Erhm… This is a site about – glyphs. As the starting page says, “GlyphWiki is a shareable kanji (hanzi, hanja) glyph database system on the Internet for a solution of using unencoded kanji characters in digitizing text resources in kanji.” You can indeed search for characters over the web interface and find SVG representations and a lot of descriptive information about them, but there is no single, structured data set, and no clear decomposition into strokes.
Chinese character description languages:
By this point in my research I have resigned myself to the thought that an open-source, vector graphics based database of CJK ideographs is something that waits to be created – and that surely involves coming up with a representation so you only need to deal with recurring components once. That’s how I found this Wikipedia page about character description languages. It is by all means an engaging read, but my hopes of finding publicly available resources based on any of these description languages did not come true. But the External links section pointed me to the next step: Wenlin.
CDL – An XML application for rendering and indexing Han (CJKV) characters:
Once again, hope shimmered: the sheer amount of content on this page shows these guys know what they are talking about. A closer look at their work also makes it clear that they are not only talking to themselves: they have been actively contributing to Unicode / Unihan and the W3C. It is also apparently the case that they are not giving away their data for free; this is a company that makes its livelihood by selling its IP. If Zydeo were a commercial project, I would talk to them without hesitation, but as things stand, Wenlin is not the end of my search.
CJK Decomposition Data
This project by gavingrover is without doubt the single most impressive one I have come across during the entire “stroke order” journey. Gavin, after working in IT for 15yrs, switched to teaching English, while learning Chinese on the side – and created a decomposition of 75k Chinese/Japanese characters into their components. Unicode also makes a half-hearted attempt at representing CJK ideographs as combinations of their components, but the kinds of combinations it supports do not seem to be enough, and the components themselves need to be characters with a Unicode code point. The decomposition data here goes beyond that level; I get the shivers when I think of the amount of work this must have taken “while learning Chinese on the side.” If I do embark on creating a stroke order animation font from scratch (or any CJK font for that matter), then this data set will definitely be my starting point.

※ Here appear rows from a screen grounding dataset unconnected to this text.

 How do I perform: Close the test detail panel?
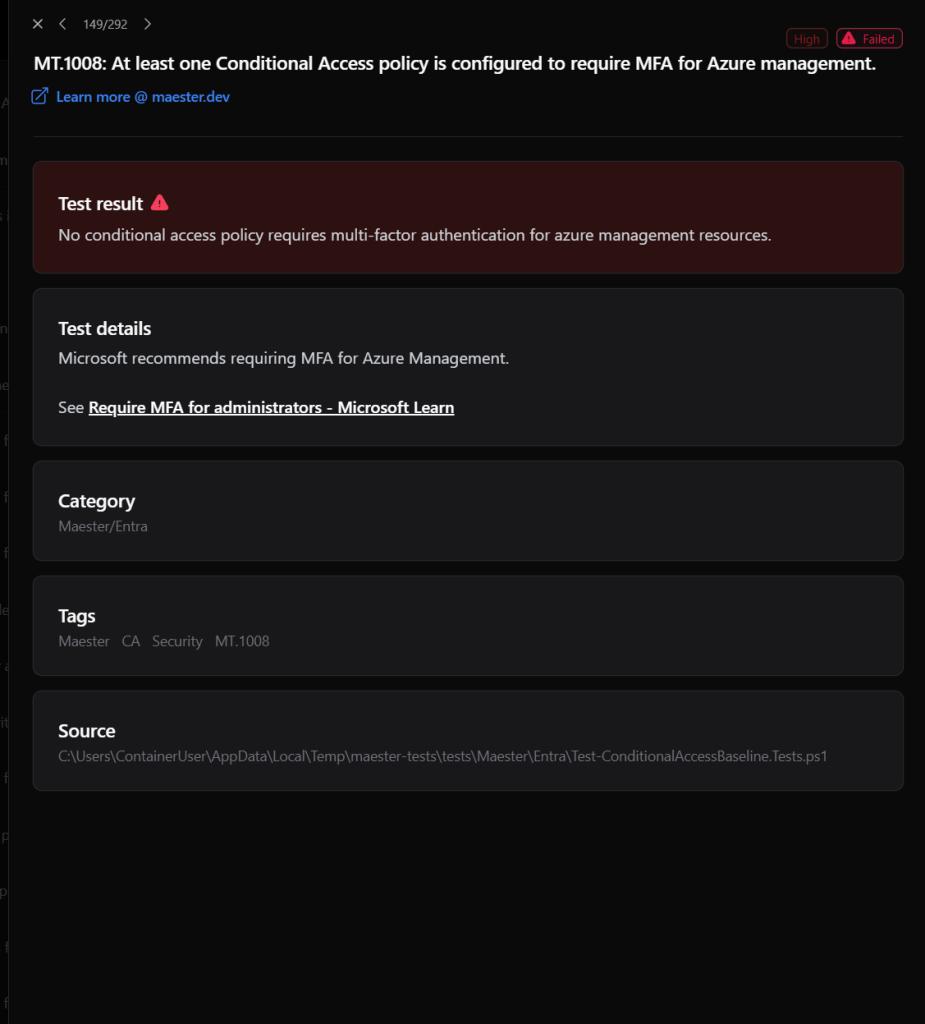38,24
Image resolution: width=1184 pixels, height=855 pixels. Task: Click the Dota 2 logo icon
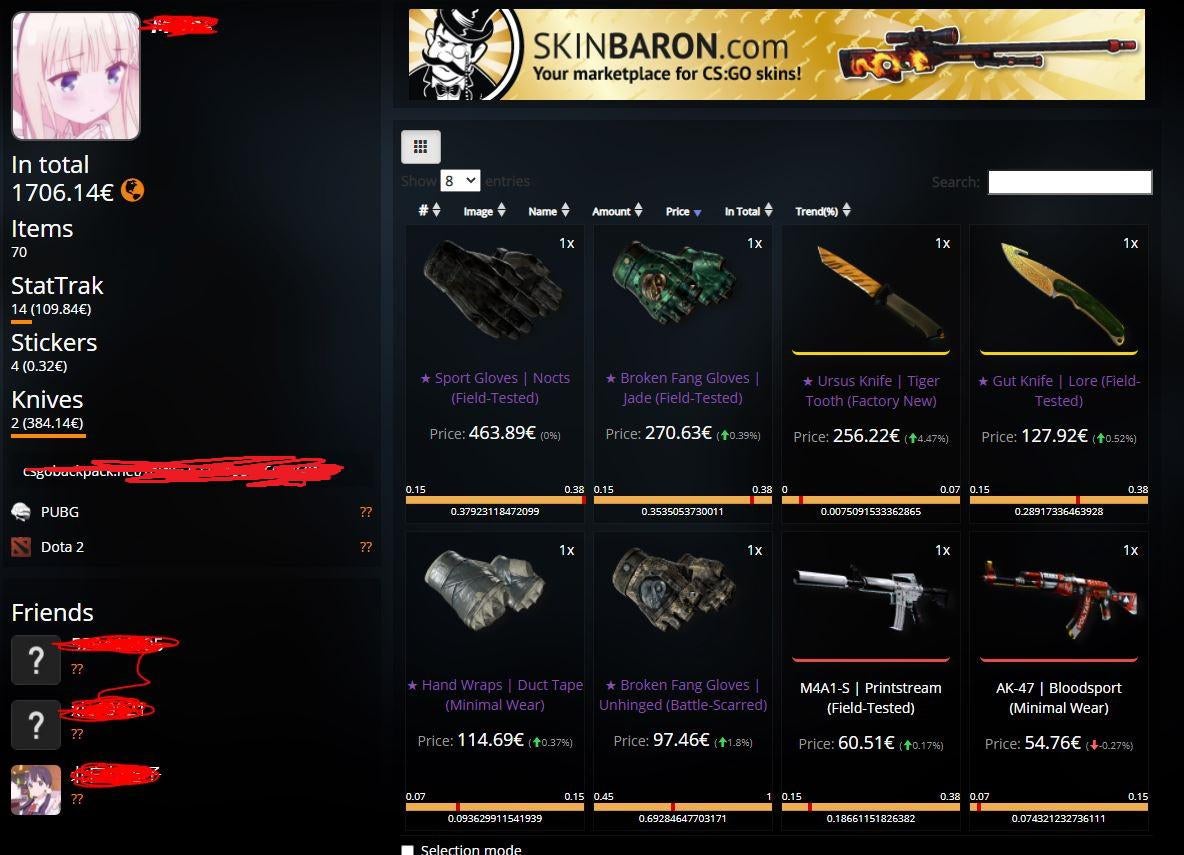coord(21,546)
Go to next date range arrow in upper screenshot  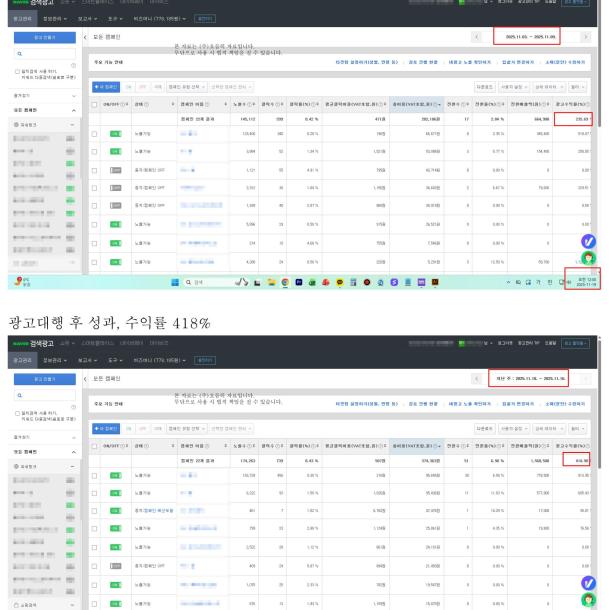pos(585,36)
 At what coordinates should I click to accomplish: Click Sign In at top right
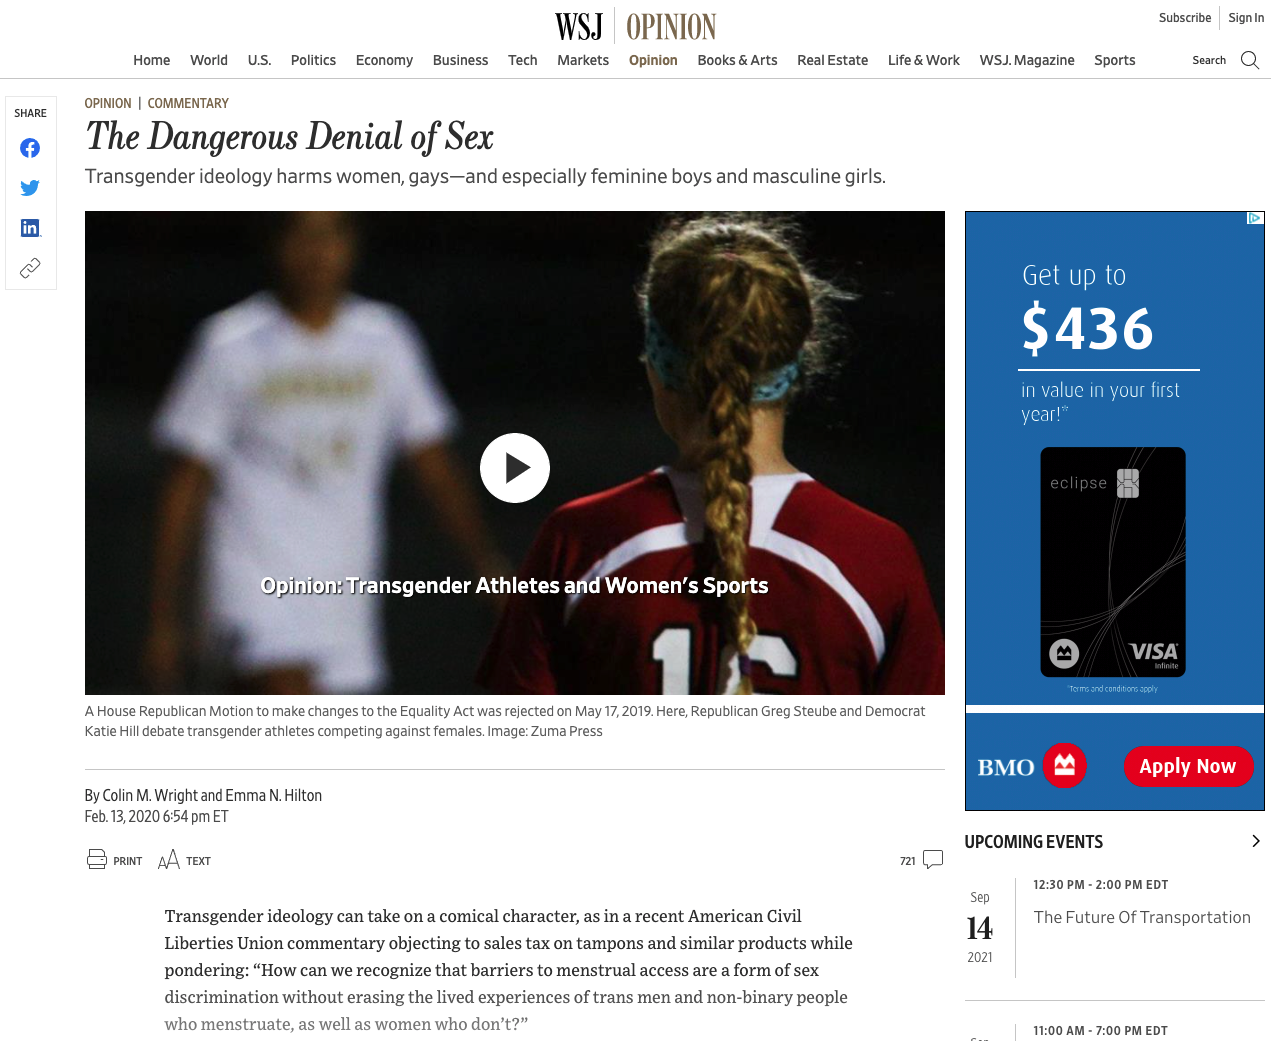pos(1246,18)
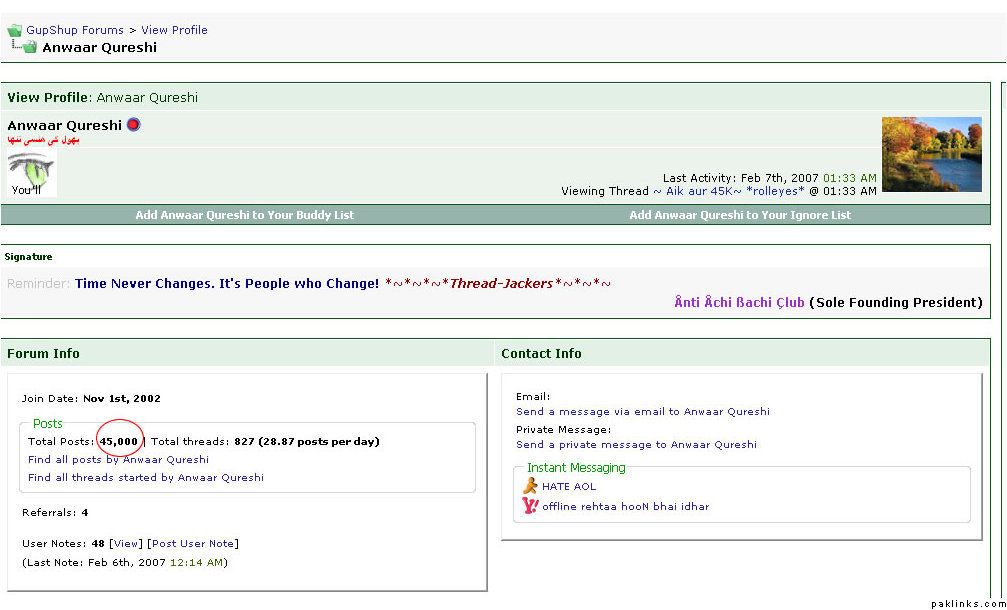Go to the GupShup Forums breadcrumb link
The height and width of the screenshot is (610, 1007).
coord(75,30)
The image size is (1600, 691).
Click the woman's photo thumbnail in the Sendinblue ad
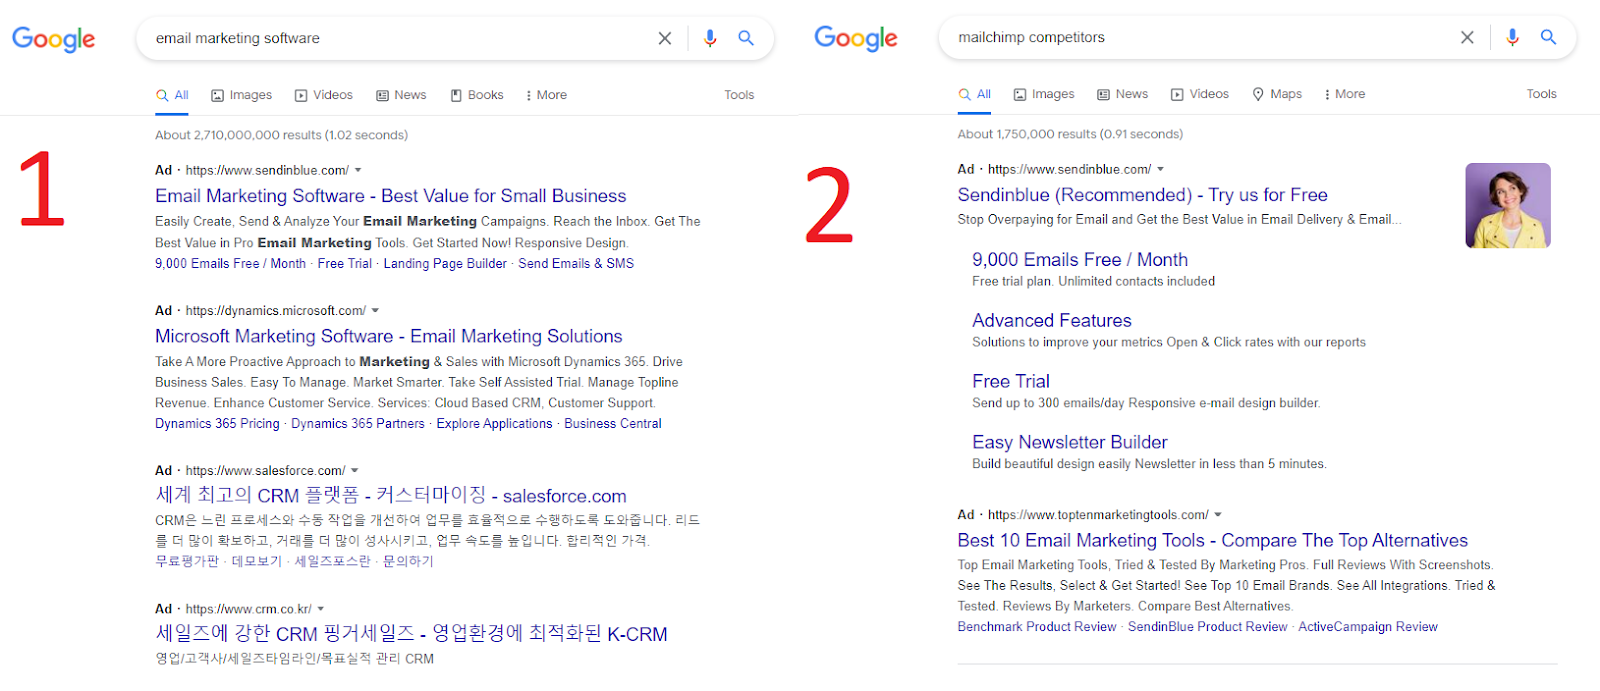1508,206
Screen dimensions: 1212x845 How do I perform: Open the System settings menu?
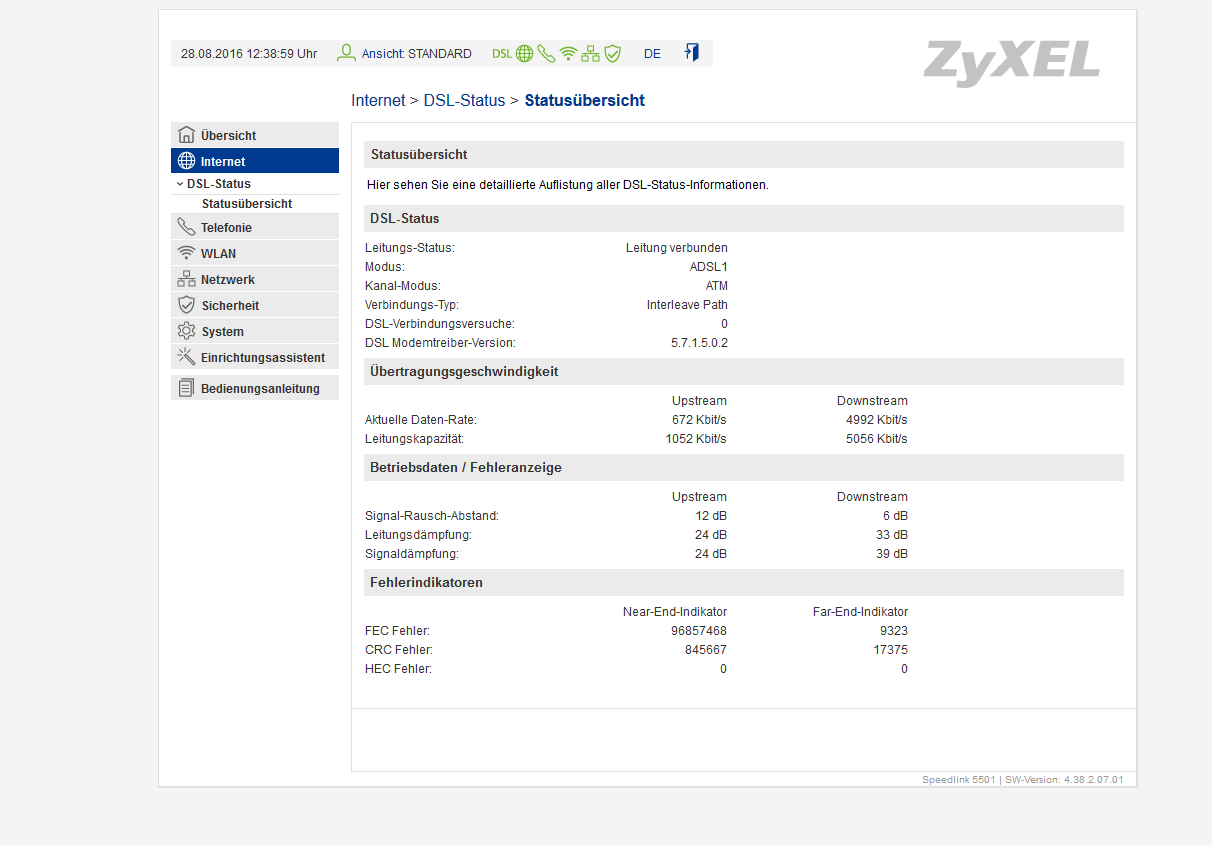tap(255, 331)
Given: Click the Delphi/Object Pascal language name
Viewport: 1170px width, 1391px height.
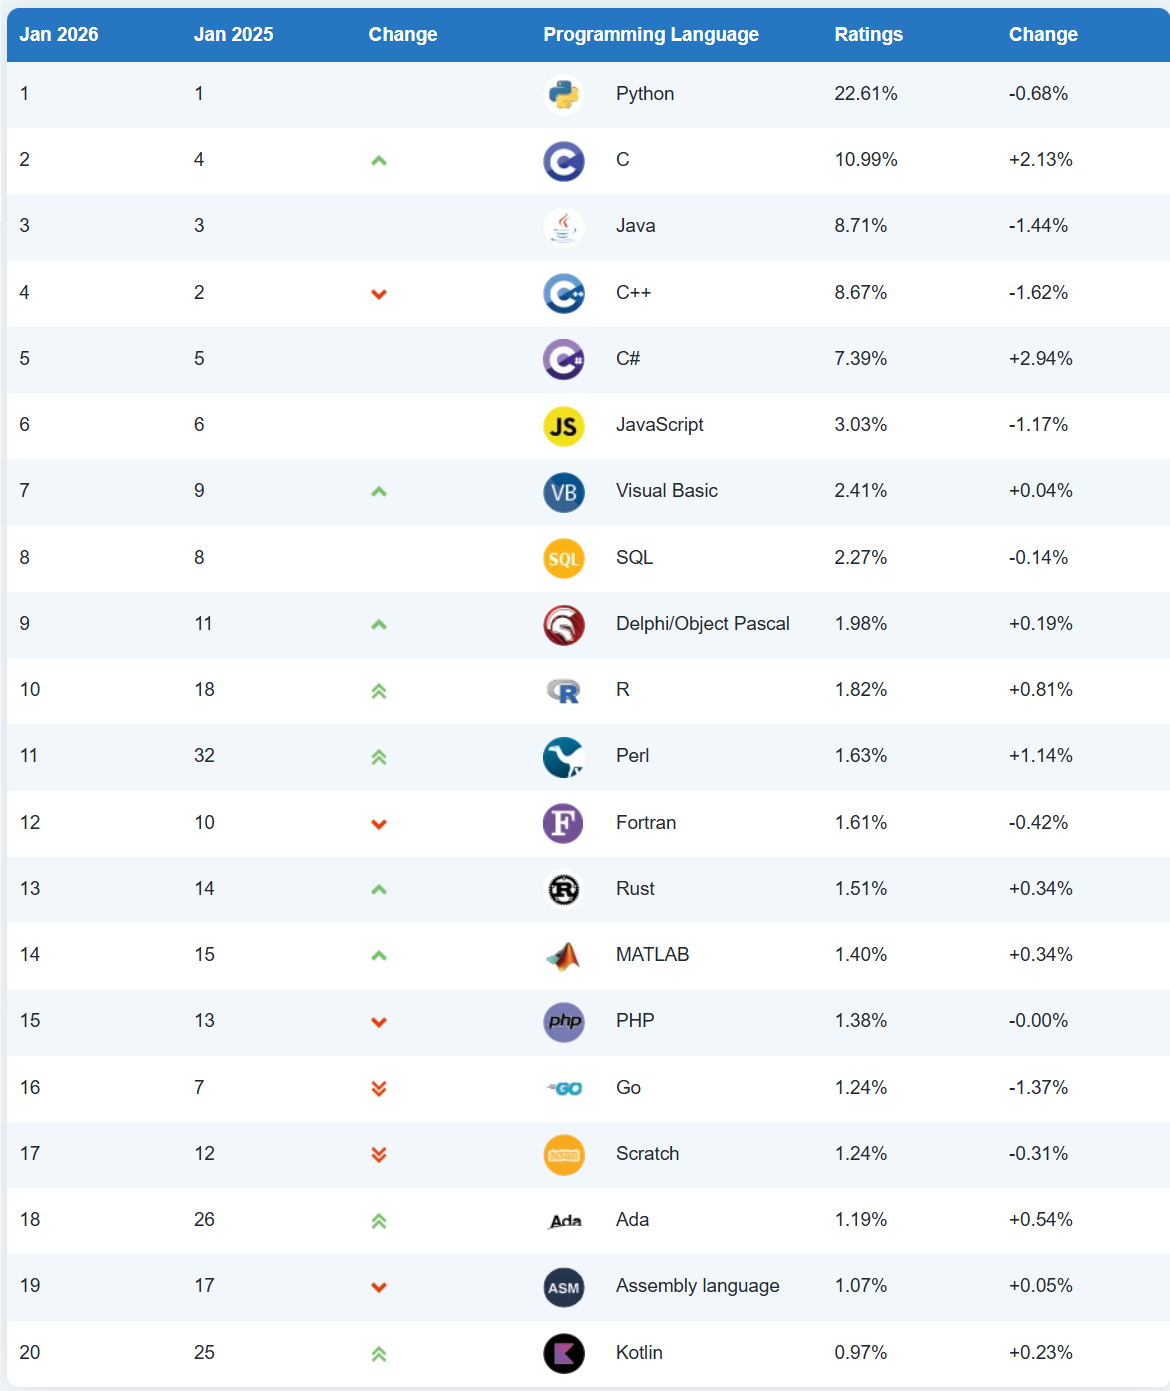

While I was trying to chase up that perfect source for character animations, I came across two really interesting papers; in fact, both are theses of computer science graduates
Philip Jägenstedt (2008): Vector Graphics Stylized Stroke Fonts (referenced in a blog post by him) looks at efficient ways of representing CJK ideographs in fonts. Elena Jakubiak Hutchinson (2009): An Improved Representation for Stroke-Based Typefaces and a Method for their Creation looks at how stroke-based characters can be represented in a modular typeface. Both texts contain an exciting introduction into the inner workings of modern fonts as well as a wealth of information about the CJK script itself.
Finally, it was inevitable that I came across the great free font editor FontForge, a piece of software that allows you to open any TTF file and view or even edit the outline of characters in there – in other words, to play typographer in your spare time and create your own fonts.